> [INFORMATION SUPPLIED]
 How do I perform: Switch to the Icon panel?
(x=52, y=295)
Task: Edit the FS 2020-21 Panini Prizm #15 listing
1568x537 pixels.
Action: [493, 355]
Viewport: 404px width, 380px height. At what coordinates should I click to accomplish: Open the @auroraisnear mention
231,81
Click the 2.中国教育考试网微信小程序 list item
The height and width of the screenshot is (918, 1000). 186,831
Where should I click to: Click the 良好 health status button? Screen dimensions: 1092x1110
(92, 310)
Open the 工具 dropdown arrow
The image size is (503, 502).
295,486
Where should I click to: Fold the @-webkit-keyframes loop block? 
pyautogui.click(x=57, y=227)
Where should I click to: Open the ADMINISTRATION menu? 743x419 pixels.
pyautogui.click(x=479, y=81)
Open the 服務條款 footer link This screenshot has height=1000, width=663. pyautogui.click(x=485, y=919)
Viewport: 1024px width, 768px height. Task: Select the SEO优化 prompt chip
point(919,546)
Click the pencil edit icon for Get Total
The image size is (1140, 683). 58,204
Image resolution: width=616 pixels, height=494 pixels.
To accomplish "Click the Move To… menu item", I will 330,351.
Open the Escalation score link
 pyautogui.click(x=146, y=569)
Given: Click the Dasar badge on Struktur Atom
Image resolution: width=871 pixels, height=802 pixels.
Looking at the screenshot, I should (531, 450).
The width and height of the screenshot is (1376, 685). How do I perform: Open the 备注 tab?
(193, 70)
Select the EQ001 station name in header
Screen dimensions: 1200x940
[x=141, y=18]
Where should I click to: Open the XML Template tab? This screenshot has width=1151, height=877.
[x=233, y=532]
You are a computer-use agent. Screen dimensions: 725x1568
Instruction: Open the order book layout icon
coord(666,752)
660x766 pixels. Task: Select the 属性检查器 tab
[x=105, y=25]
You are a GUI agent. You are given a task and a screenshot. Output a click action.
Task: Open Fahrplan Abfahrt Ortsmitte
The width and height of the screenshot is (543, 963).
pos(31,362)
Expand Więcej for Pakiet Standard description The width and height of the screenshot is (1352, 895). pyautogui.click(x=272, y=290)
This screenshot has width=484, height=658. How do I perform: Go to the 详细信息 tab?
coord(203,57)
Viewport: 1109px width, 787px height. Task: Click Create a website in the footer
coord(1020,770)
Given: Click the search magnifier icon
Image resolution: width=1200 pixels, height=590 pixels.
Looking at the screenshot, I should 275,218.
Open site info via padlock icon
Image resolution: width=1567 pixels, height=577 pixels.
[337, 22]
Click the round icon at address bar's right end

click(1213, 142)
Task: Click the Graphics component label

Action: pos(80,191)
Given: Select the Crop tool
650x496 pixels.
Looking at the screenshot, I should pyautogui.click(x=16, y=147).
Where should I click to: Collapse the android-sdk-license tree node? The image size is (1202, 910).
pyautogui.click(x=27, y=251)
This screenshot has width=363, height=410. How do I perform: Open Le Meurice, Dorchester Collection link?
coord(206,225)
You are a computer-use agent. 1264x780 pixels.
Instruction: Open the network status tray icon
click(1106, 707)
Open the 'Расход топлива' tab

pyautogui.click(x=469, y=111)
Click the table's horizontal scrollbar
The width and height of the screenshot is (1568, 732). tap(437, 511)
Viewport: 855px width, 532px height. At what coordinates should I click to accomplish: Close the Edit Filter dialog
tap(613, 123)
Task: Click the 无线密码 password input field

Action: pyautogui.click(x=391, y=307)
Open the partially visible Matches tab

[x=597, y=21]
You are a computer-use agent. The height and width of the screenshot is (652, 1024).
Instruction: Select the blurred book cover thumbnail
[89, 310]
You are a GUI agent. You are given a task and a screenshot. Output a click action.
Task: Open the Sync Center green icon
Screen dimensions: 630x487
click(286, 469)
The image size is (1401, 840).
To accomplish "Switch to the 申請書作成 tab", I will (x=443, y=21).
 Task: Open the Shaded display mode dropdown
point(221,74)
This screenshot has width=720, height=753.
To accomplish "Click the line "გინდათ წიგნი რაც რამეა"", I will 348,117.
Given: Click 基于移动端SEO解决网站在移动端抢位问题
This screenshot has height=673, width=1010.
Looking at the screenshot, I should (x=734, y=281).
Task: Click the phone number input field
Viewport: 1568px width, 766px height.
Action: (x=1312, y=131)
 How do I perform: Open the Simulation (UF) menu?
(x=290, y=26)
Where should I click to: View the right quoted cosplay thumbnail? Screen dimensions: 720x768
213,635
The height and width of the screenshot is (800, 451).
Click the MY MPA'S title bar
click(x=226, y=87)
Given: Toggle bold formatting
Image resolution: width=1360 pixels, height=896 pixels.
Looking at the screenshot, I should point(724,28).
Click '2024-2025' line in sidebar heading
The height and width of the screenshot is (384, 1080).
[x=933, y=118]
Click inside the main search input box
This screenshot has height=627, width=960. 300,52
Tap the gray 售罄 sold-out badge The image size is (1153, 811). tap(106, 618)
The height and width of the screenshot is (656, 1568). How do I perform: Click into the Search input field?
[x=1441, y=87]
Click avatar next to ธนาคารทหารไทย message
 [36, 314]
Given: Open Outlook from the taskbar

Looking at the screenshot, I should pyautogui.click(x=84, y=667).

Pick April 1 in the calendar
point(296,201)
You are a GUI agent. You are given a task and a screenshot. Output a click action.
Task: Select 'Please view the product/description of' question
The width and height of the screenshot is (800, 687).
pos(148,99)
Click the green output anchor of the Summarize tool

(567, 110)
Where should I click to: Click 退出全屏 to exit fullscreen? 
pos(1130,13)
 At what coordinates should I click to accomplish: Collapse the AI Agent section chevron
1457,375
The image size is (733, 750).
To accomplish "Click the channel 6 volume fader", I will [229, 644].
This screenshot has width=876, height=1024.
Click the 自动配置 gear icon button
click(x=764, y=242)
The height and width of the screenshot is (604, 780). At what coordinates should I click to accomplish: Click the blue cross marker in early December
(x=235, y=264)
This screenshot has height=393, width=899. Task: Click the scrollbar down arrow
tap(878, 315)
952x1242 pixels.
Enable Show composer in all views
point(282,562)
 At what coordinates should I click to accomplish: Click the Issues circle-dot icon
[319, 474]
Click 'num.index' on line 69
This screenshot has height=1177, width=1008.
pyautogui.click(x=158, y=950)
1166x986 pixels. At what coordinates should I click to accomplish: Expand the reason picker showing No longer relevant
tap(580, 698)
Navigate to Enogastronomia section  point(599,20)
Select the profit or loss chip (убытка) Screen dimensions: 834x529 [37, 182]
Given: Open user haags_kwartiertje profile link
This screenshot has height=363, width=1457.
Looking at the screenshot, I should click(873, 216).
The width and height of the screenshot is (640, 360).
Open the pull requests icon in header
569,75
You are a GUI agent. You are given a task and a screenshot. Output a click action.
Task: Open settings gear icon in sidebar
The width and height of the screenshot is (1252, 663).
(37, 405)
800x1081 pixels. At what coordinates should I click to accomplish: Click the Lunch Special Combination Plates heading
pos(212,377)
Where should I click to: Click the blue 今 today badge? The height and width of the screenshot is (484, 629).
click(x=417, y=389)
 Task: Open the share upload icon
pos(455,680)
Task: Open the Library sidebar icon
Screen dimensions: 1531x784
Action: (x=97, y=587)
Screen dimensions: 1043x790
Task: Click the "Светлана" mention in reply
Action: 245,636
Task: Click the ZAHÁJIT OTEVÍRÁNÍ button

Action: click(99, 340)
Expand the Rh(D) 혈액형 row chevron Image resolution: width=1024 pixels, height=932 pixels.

> [GOAL OF THE EXERCISE] Write the entries above out again, unchanged and complete.

> [SOLUTION]
 How do I perform: Switch to the Icon panel?
(x=52, y=295)
Task: Edit the FS 2020-21 Panini Prizm #15 listing
1568x537 pixels.
Action: [493, 355]
Viewport: 404px width, 380px height. At what coordinates should I click to accomplish: Open the @auroraisnear mention
231,81
Click the 2.中国教育考试网微信小程序 list item
The height and width of the screenshot is (918, 1000). 186,831
Where should I click to: Click the 良好 health status button? Screen dimensions: 1092x1110
(92, 310)
Open the 工具 dropdown arrow
The image size is (503, 502).
295,486
Where should I click to: Fold the @-webkit-keyframes loop block? 
pyautogui.click(x=57, y=227)
Where should I click to: Open the ADMINISTRATION menu? 743x419 pixels.
pyautogui.click(x=479, y=81)
Open the 服務條款 footer link This screenshot has height=1000, width=663. pyautogui.click(x=485, y=919)
Viewport: 1024px width, 768px height. Task: Select the SEO优化 prompt chip
point(919,546)
Click the pencil edit icon for Get Total
The image size is (1140, 683). 58,204
Image resolution: width=616 pixels, height=494 pixels.
To accomplish "Click the Move To… menu item", I will 330,351.
Open the Escalation score link
 pyautogui.click(x=146, y=569)
Given: Click the Dasar badge on Struktur Atom
Image resolution: width=871 pixels, height=802 pixels.
Looking at the screenshot, I should (531, 450).
The width and height of the screenshot is (1376, 685). How do I perform: Open the 备注 tab?
(193, 70)
Select the EQ001 station name in header
Screen dimensions: 1200x940
[x=141, y=18]
Where should I click to: Open the XML Template tab? This screenshot has width=1151, height=877.
[x=233, y=532]
You are a computer-use agent. Screen dimensions: 725x1568
Instruction: Open the order book layout icon
coord(666,752)
660x766 pixels. Task: Select the 属性检查器 tab
[x=105, y=25]
You are a GUI agent. You are given a task and a screenshot. Output a click action.
Task: Open Fahrplan Abfahrt Ortsmitte
The width and height of the screenshot is (543, 963).
pos(31,362)
Expand Więcej for Pakiet Standard description The width and height of the screenshot is (1352, 895). pyautogui.click(x=272, y=290)
This screenshot has width=484, height=658. How do I perform: Go to the 详细信息 tab?
coord(203,57)
Viewport: 1109px width, 787px height. Task: Click Create a website in the footer
coord(1020,770)
Given: Click the search magnifier icon
Image resolution: width=1200 pixels, height=590 pixels.
Looking at the screenshot, I should 275,218.
Open site info via padlock icon
Image resolution: width=1567 pixels, height=577 pixels.
[337, 22]
Click the round icon at address bar's right end

click(1213, 142)
Task: Click the Graphics component label

Action: pos(80,191)
Given: Select the Crop tool
650x496 pixels.
Looking at the screenshot, I should pyautogui.click(x=16, y=147).
Where should I click to: Collapse the android-sdk-license tree node? The image size is (1202, 910).
pyautogui.click(x=27, y=251)
This screenshot has width=363, height=410. How do I perform: Open Le Meurice, Dorchester Collection link?
coord(206,225)
You are a computer-use agent. 1264x780 pixels.
Instruction: Open the network status tray icon
click(1106, 707)
Open the 'Расход топлива' tab

pyautogui.click(x=469, y=111)
Click the table's horizontal scrollbar
The width and height of the screenshot is (1568, 732). tap(437, 511)
Viewport: 855px width, 532px height. At what coordinates should I click to accomplish: Close the Edit Filter dialog
tap(613, 123)
Task: Click the 无线密码 password input field

Action: pyautogui.click(x=391, y=307)
Open the partially visible Matches tab

[x=597, y=21]
You are a computer-use agent. The height and width of the screenshot is (652, 1024).
Instruction: Select the blurred book cover thumbnail
[89, 310]
You are a GUI agent. You are given a task and a screenshot. Output a click action.
Task: Open the Sync Center green icon
Screen dimensions: 630x487
click(286, 469)
The image size is (1401, 840).
To accomplish "Switch to the 申請書作成 tab", I will (x=443, y=21).
 Task: Open the Shaded display mode dropdown
point(221,74)
This screenshot has width=720, height=753.
To accomplish "Click the line "გინდათ წიგნი რაც რამეა"", I will 348,117.
Given: Click 基于移动端SEO解决网站在移动端抢位问题
This screenshot has height=673, width=1010.
Looking at the screenshot, I should (x=734, y=281).
Task: Click the phone number input field
Viewport: 1568px width, 766px height.
Action: (x=1312, y=131)
 How do I perform: Open the Simulation (UF) menu?
(x=290, y=26)
Where should I click to: View the right quoted cosplay thumbnail? Screen dimensions: 720x768
213,635
The height and width of the screenshot is (800, 451).
Click the MY MPA'S title bar
click(x=226, y=87)
Given: Toggle bold formatting
Image resolution: width=1360 pixels, height=896 pixels.
Looking at the screenshot, I should point(724,28).
Click '2024-2025' line in sidebar heading
The height and width of the screenshot is (384, 1080).
[x=933, y=118]
Click inside the main search input box
This screenshot has height=627, width=960. 300,52
Tap the gray 售罄 sold-out badge The image size is (1153, 811). tap(106, 618)
The height and width of the screenshot is (656, 1568). How do I perform: Click into the Search input field?
[x=1441, y=87]
Click avatar next to ธนาคารทหารไทย message
 [36, 314]
Given: Open Outlook from the taskbar

Looking at the screenshot, I should pyautogui.click(x=84, y=667).

Pick April 1 in the calendar
point(296,201)
You are a GUI agent. You are given a task and a screenshot. Output a click action.
Task: Select 'Please view the product/description of' question
The width and height of the screenshot is (800, 687).
pos(148,99)
Click the green output anchor of the Summarize tool

(567, 110)
Where should I click to: Click 退出全屏 to exit fullscreen? 
pos(1130,13)
 At what coordinates should I click to accomplish: Collapse the AI Agent section chevron
1457,375
The image size is (733, 750).
To accomplish "Click the channel 6 volume fader", I will [229, 644].
This screenshot has width=876, height=1024.
Click the 自动配置 gear icon button
click(x=764, y=242)
The height and width of the screenshot is (604, 780). At what coordinates should I click to accomplish: Click the blue cross marker in early December
(x=235, y=264)
This screenshot has height=393, width=899. Task: Click the scrollbar down arrow
tap(878, 315)
952x1242 pixels.
Enable Show composer in all views
point(282,562)
 At what coordinates should I click to accomplish: Click the Issues circle-dot icon
[319, 474]
Click 'num.index' on line 69
This screenshot has height=1177, width=1008.
pyautogui.click(x=158, y=950)
1166x986 pixels. At what coordinates should I click to accomplish: Expand the reason picker showing No longer relevant
tap(580, 698)
Navigate to Enogastronomia section  point(599,20)
Select the profit or loss chip (убытка) Screen dimensions: 834x529 [37, 182]
Given: Open user haags_kwartiertje profile link
This screenshot has height=363, width=1457.
Looking at the screenshot, I should click(873, 216).
The width and height of the screenshot is (640, 360).
Open the pull requests icon in header
569,75
You are a GUI agent. You are given a task and a screenshot. Output a click action.
Task: Open settings gear icon in sidebar
The width and height of the screenshot is (1252, 663).
(37, 405)
800x1081 pixels. At what coordinates should I click to accomplish: Click the Lunch Special Combination Plates heading
pos(212,377)
Where should I click to: Click the blue 今 today badge? The height and width of the screenshot is (484, 629).
click(x=417, y=389)
 Task: Open the share upload icon
pos(455,680)
Task: Open the Library sidebar icon
Screen dimensions: 1531x784
Action: (x=97, y=587)
Screen dimensions: 1043x790
Task: Click the "Светлана" mention in reply
Action: 245,636
Task: Click the ZAHÁJIT OTEVÍRÁNÍ button

Action: click(99, 340)
Expand the Rh(D) 혈액형 row chevron Image resolution: width=1024 pixels, height=932 pixels.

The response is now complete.